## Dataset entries
----
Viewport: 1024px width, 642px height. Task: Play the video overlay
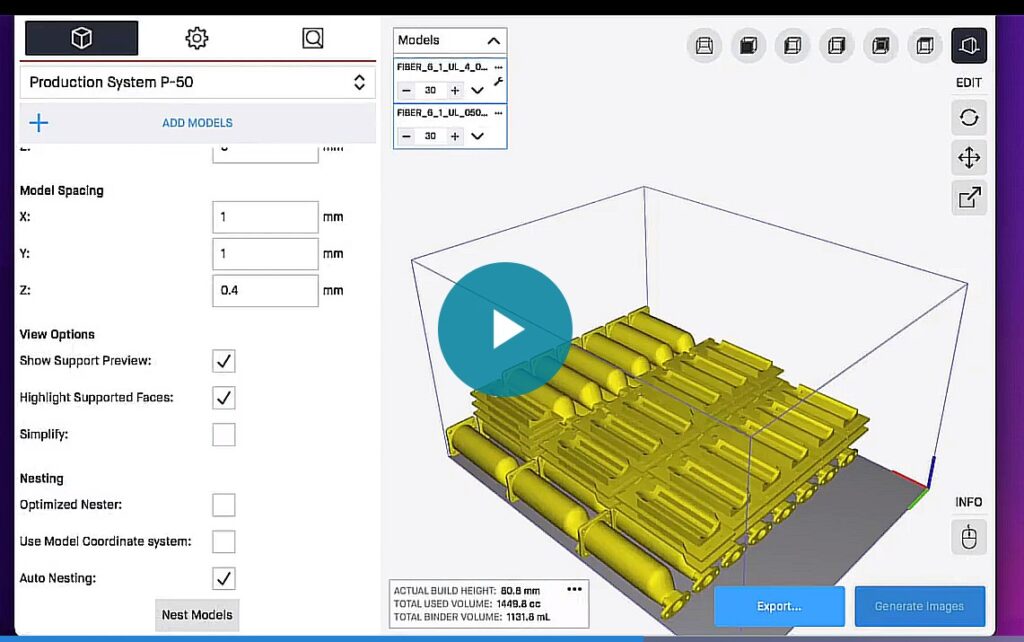505,330

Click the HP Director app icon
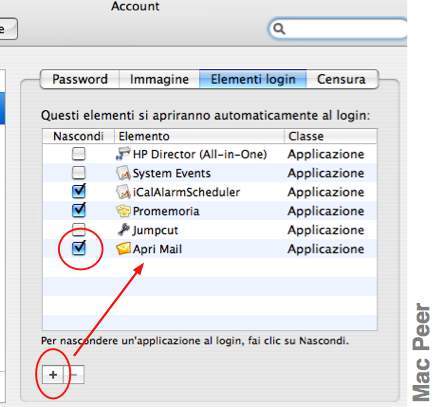[123, 154]
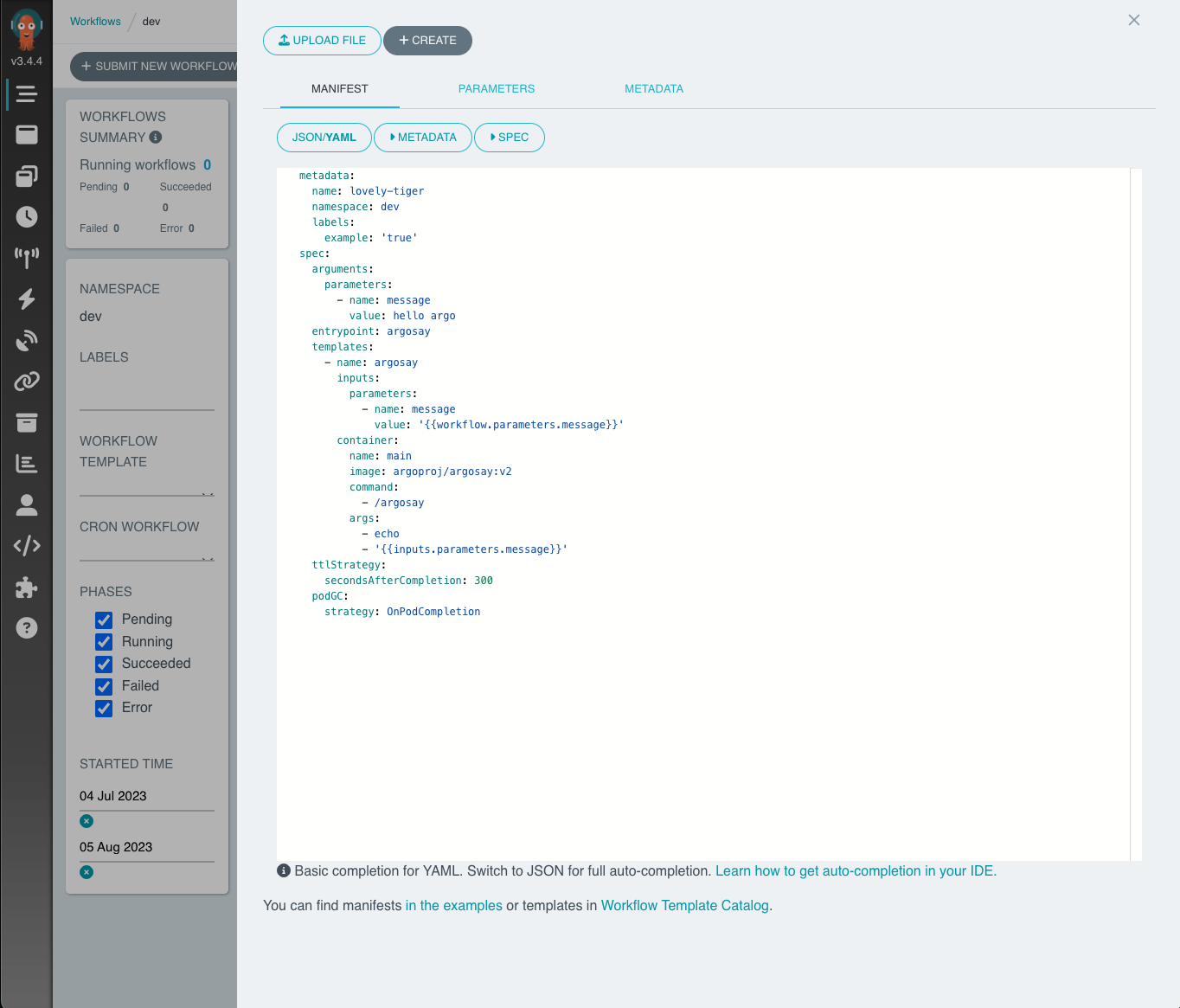This screenshot has width=1180, height=1008.
Task: Click the UPLOAD FILE button
Action: coord(322,40)
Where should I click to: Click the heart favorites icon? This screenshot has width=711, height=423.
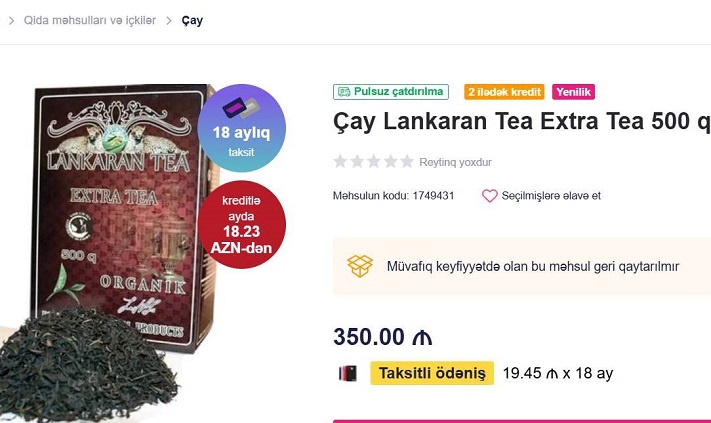tap(490, 196)
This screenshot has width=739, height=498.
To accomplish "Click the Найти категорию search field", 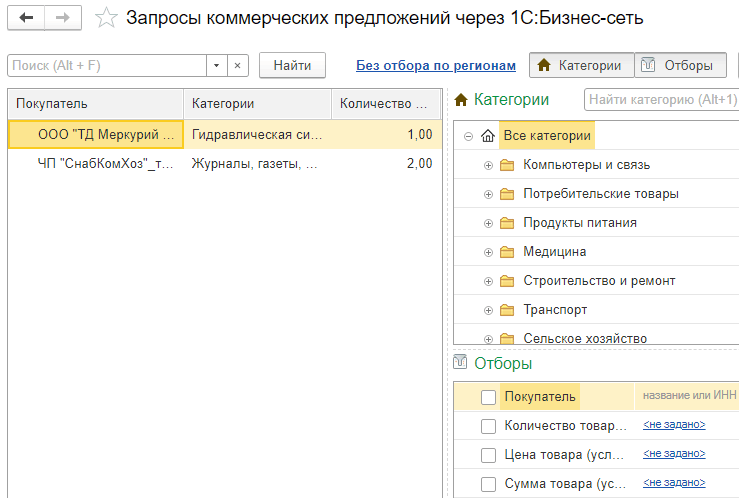I will coord(662,100).
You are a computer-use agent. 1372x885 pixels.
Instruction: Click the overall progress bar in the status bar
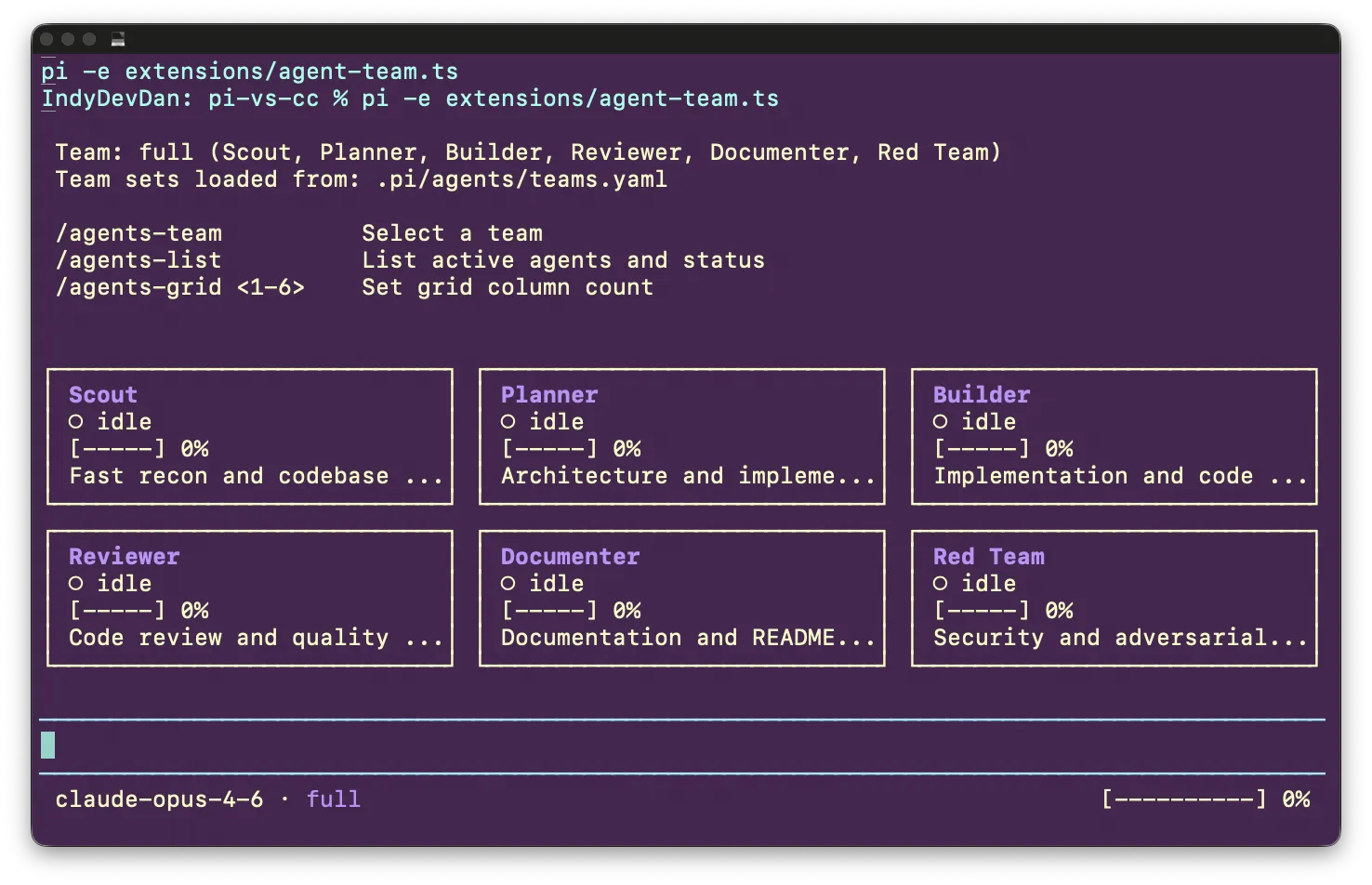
----
## WHAT THE EXERCISE ASKS
Reproduce nothing but the lines running from the line with "You are a computer-use" through the end of the records, keeping both end lines and dropping the pictures.

## TASK SOLUTION
You are a computer-use agent. 1372x885 pixels.
Instruction: Click the overall progress bar in the status bar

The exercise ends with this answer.